ВЫБРАННЫЙ ОТРЫВОК |
◆ ◆ ◆ ◆ ◆

И он заплакал, всхлипывая, как мальчик.
Он плакал, бывало, и от обиды. Такое трудно представить, зная его властность, аскетическое лицо, с выражением горделивой неприступности, в чем-то сродни Гете. Но и Гете, наверное, были необходимы выплески, выходы, из напряженнейшего состояния духа, и его жизнь сдергивала с Олимпа, и хотелось плакать, биться о стену головой. Вот и Мравинский, когда его доводили, был способен на буйство. Однажды, явившись домой после вызова в “высокие инстанции”, подошел к серванту, где стоял подаренный японцами сервиз предметов эдак на двести, – и вмиг сервиза не стало.
“Почему я каждый раз должен продлевать себе прописку?!” – так он формулировал свои отношения с властями. Приезжая после заграничных турне и привозя восторженные рецензии, говорил:
“Ну вот еще прописку себе продлил”.
Впрочем, как местные власти, начальство ни старались, укротить, приручить Мравинского им не было дано. Он оставался им неподвластен. Наказания, что ими для него придумывались, он сбрасывал, как сильный зверь неумелые путы: в заграничное турне не пускали – ехал в свое прибежище в Усть-Нарву и наслаждался жизнью там, бродил, дышал вольно, всей грудью, писал дневники. В том-то и штука, что посредственности мерили его своими мерками, лишали того, что для самих было соблазном, а его богатство было в нем самом, и он умел, знал, как им распорядиться.
Политика его не занимала, хотя насчет реального положения дел он не заблуждался, не поддавался иллюзиям. То, что ему мешало, и то, что привело к трагическим в его судьбе, судьбе его семьи последствиям, воспринимал не как политик, а как философ. Верил ли он в перемены, надеялся ли на них?
По-видимому, он был далек от мысли, что возможен сдвиг, сразу преобразующий все в стране, в обществе. Готовился терпеть и жить, не обольщаясь надеждами, мол, авось, вдруг… Внутренние ресурсы – вот что, вероятно, для него было существеннее. Стоит, пожалуй, об этом задуматься и нам сейчас: если рассчитывать только на самих себя, возможно, и разочарований, и злобы будет меньше.
– А все же что его здесь удерживало? – задаю сакраментальный для наших дней вопрос.
– Сколько раз его при мне уговаривали остаться, – говорит Александра Михайловна, – но он, как зверюшка, стремился домой, скорей домой. Отмечал в календарике дни, остающиеся до возвращения… А как-то мне сказал, что не смог бы работать на Западе: там другой человеческий материал. Ведь наши люди эмоционально очень многогранны, как ни один другой народ.
– А кроме того, – она продолжила, – сложность, драматичность нашего времени, нашей страны таких художников, как Мравинский, не только не обедняли, а, напротив, даровали им возможность постижения трагического, без чего искусство невозможно, и Мравинский это, конечно, сознавал.

◆ ◆ ◆ ◆ ◆

ЛИСТИНГ ДАННЫХ |
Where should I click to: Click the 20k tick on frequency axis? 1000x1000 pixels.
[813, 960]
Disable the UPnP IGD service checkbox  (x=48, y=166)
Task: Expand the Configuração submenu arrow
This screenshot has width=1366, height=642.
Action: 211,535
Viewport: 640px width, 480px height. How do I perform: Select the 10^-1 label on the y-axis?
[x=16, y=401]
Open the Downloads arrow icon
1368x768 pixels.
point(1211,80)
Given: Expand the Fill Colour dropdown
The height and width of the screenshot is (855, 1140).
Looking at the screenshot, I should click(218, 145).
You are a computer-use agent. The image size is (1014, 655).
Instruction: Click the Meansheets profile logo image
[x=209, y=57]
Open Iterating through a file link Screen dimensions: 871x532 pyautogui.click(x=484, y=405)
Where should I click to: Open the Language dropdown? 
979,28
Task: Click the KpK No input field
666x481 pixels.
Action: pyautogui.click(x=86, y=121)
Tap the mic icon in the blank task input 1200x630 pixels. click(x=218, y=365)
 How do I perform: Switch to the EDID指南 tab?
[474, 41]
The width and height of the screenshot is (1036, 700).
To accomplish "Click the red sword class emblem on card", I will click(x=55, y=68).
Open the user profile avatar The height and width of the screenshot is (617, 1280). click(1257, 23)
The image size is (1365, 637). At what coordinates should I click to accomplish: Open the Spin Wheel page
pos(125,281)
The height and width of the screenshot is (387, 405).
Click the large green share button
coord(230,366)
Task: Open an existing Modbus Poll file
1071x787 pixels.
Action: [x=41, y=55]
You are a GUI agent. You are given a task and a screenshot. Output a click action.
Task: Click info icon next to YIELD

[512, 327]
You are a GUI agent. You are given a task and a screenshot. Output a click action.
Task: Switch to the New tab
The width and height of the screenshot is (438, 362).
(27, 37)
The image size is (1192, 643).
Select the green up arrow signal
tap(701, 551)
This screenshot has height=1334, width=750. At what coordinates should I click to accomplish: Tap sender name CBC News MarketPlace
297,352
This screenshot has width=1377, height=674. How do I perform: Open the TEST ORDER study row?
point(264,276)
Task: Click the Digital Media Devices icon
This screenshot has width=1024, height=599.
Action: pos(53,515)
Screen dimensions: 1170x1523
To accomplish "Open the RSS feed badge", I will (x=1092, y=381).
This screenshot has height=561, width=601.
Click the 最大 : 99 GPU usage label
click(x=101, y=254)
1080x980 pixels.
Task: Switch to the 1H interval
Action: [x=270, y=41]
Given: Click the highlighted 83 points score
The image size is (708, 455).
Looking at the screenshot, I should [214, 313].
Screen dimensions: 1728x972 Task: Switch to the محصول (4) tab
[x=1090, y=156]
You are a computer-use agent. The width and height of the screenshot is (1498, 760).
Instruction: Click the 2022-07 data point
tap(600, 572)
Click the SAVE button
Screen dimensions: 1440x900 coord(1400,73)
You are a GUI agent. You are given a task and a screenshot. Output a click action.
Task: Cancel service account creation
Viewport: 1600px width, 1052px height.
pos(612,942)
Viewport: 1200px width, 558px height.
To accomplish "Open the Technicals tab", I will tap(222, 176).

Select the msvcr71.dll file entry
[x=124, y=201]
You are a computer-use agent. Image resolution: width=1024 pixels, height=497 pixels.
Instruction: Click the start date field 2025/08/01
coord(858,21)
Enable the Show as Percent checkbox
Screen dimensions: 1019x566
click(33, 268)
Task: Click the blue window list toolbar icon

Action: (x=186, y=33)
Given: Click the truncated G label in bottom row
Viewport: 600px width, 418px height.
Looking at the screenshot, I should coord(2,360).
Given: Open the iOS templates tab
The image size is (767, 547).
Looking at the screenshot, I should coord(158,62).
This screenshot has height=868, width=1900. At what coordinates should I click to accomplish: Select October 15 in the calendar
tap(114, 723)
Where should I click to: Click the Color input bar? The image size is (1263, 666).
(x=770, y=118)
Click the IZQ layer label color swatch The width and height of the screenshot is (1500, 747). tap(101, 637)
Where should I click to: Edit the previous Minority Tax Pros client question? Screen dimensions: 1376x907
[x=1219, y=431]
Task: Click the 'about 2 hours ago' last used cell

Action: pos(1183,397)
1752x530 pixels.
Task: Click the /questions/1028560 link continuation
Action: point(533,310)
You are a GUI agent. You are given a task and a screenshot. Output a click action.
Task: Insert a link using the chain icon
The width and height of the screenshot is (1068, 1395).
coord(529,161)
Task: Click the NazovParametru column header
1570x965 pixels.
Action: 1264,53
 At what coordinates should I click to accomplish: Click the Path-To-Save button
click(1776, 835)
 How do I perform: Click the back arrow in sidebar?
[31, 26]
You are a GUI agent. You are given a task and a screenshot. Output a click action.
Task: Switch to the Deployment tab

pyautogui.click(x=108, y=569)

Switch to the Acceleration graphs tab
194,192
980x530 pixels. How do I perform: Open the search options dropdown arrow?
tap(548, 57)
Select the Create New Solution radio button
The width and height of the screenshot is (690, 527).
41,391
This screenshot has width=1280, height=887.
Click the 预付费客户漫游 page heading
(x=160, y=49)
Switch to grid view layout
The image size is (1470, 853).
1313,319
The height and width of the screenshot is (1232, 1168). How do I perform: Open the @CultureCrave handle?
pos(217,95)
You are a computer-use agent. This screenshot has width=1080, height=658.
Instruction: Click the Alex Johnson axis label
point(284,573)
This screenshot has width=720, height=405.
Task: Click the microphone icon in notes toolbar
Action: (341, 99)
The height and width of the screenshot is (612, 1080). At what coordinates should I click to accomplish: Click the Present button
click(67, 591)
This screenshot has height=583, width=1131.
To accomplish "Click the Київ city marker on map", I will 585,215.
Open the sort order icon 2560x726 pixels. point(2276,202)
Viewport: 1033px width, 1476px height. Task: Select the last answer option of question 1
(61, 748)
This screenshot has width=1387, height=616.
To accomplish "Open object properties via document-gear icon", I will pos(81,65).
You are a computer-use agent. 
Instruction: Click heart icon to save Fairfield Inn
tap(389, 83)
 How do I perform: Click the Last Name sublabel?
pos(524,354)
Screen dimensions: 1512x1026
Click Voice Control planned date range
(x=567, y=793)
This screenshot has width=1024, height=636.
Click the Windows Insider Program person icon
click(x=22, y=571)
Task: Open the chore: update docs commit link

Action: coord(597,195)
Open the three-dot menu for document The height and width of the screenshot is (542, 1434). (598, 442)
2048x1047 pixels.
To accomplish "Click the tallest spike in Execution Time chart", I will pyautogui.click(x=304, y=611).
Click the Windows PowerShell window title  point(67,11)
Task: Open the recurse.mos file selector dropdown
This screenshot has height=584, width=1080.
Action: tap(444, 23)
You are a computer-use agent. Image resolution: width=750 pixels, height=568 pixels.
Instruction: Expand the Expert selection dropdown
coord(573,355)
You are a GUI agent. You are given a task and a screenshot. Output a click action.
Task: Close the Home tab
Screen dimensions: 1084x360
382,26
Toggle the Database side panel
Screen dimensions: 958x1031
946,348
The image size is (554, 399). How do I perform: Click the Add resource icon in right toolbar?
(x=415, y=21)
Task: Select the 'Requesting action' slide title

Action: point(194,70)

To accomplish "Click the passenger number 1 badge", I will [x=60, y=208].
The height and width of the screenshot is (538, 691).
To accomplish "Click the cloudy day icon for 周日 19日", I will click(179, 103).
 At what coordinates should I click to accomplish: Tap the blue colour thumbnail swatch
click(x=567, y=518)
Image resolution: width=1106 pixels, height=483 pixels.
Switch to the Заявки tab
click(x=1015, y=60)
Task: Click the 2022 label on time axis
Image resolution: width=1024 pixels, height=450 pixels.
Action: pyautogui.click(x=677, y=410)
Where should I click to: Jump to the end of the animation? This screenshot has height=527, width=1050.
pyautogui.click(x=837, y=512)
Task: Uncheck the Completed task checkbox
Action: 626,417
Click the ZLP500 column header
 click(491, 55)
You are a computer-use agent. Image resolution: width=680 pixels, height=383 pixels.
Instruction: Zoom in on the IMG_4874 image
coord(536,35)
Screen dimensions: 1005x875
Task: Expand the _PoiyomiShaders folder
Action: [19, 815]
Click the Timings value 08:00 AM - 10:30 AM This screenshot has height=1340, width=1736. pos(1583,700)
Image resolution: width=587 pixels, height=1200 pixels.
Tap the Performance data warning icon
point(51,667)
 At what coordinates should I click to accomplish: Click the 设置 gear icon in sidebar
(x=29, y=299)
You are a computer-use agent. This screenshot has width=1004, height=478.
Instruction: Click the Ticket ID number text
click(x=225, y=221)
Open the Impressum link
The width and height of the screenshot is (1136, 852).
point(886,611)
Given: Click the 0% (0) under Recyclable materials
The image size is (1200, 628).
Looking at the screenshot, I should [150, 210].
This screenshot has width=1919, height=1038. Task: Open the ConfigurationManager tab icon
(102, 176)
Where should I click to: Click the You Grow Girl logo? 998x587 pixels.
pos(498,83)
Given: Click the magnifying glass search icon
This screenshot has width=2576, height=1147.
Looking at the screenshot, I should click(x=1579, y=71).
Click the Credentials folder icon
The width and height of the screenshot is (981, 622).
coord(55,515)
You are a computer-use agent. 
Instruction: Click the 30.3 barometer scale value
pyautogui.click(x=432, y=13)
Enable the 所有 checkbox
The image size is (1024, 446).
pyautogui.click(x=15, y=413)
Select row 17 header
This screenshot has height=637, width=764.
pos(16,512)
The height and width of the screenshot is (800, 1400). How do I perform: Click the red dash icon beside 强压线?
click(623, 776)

◆ ◆ ◆ ◆ ◆

ЗАДАНИЯ |
1. Процитируйте дословно фрагмент отрывка о Мравинском от «Впрочем, как местные» до «надеялся ли на них?».
2. Ответьте по отрывку о Мравинском:
(а) Куда ехал Мравинский, когда его не пускали в заграничное турне?
(б) Что Мравинский отмечал в календарике?
(в) Кто подарил сервиз, стоявший в серванте?
3. Соответствуют ли отрывку о Мравинском следующие утверждения? Для каждого ответьте «да» или «нет» и дословно приведите решающие слова.
(а) Политика Мравинского не занимала.
(б) Мравинский говорил, что смог бы работать на Западе.
(в) Сервиз в серванте был подарком японцев.

ОТВЕТЫ |
1.
Впрочем, как местные власти, начальство ни старались, укротить, приручить Мравинского им не было дано. Он оставался им неподвластен. Наказания, что ими для него придумывались, он сбрасывал, как сильный зверь неумелые путы: в заграничное турне не пускали – ехал в свое прибежище в Усть-Нарву и наслаждался жизнью там, бродил, дышал вольно, всей грудью, писал дневники. В том-то и штука, что посредственности мерили его своими мерками, лишали того, что для самих было соблазном, а его богатство было в нем самом, и он умел, знал, как им распорядиться.
Политика его не занимала, хотя насчет реального положения дел он не заблуждался, не поддавался иллюзиям. То, что ему мешало, и то, что привело к трагическим в его судьбе, судьбе его семьи последствиям, воспринимал не как политик, а как философ. Верил ли он в перемены, надеялся ли на них?

2.
(а) В Усть-Нарву, своё прибежище.
(б) Дни, остающиеся до возвращения.
(в) Японцы.

3.
(а) Да: «Политика его не занимала».
(б) Нет: «не смог бы работать на Западе: там другой человеческий материал».
(в) Да: «где стоял подаренный японцами сервиз».